Insurance executives operating in the ASEAN markets are adopting a tempered approach to digitisation, according to a study by Malaysian Reinsurance Bhd (Malaysian Re) and Dr Schanz, Alms & Company.
The ASEAN Insurance Pulse 2019 found that the surveyed insurance leaders expect digital technologies to have a modestly positive impact on their premium growth in the next two to three years. Only in the longer term is a more sizable contribution to growth being anticipated, the study said.
Against this background, most ASEAN insurers concentrate on digitising their existing value chains, investing about 1% to 2% of their overall revenues into digital initiatives.
Executives spot quick wins in digitising their distribution and marketing processes as personal lines products exhibit a higher transactional frequency and standardisation than commercial
lines, the survey found. Fundamentally, the ASEAN insurance markets continue to profit from the region’s strong economic growth momentum. Driven by technology-savvy populations with low median ages, insurers are seen to benefit from the region’s growing middle classes and their appetite for personal lines products.

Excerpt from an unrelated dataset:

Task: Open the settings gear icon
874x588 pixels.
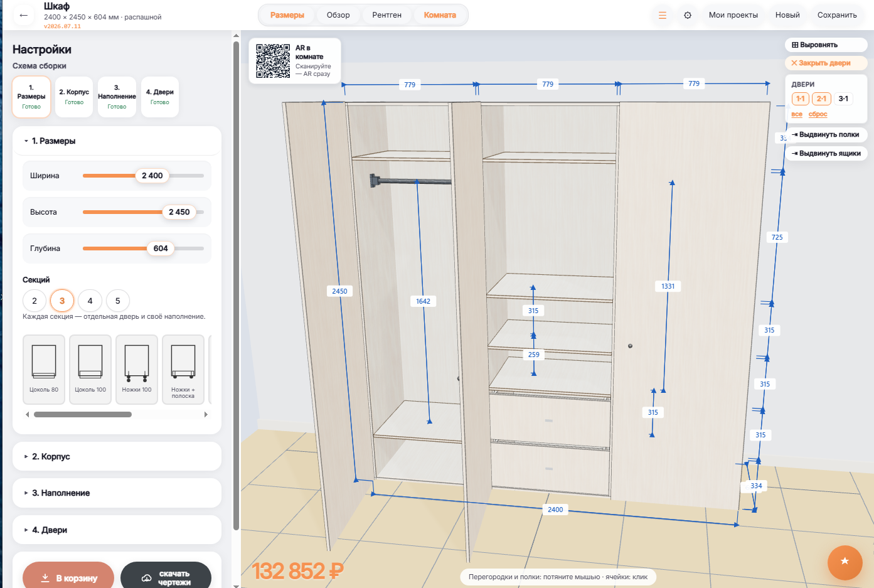Action: [688, 15]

“ASEAN insurers are faced with a dilemma,” said Zainudin Ishak, president and CEO of Malaysian Re. “Our consumers’ behaviour is increasingly shaped by digital technology. They expect immediate transactions, access to transparent information and instant gratifications. The increasing sophistication of their purchasing behaviour presents opportunities for insurers as product offerings can be efficiently customised and scaled up. While digitisation will boost revenues and reduce costs, the region’s insurers need to upgrade their legacy systems and improve their access to data to transition to the sophisticated technologies essential to sustain their long-term competitiveness.”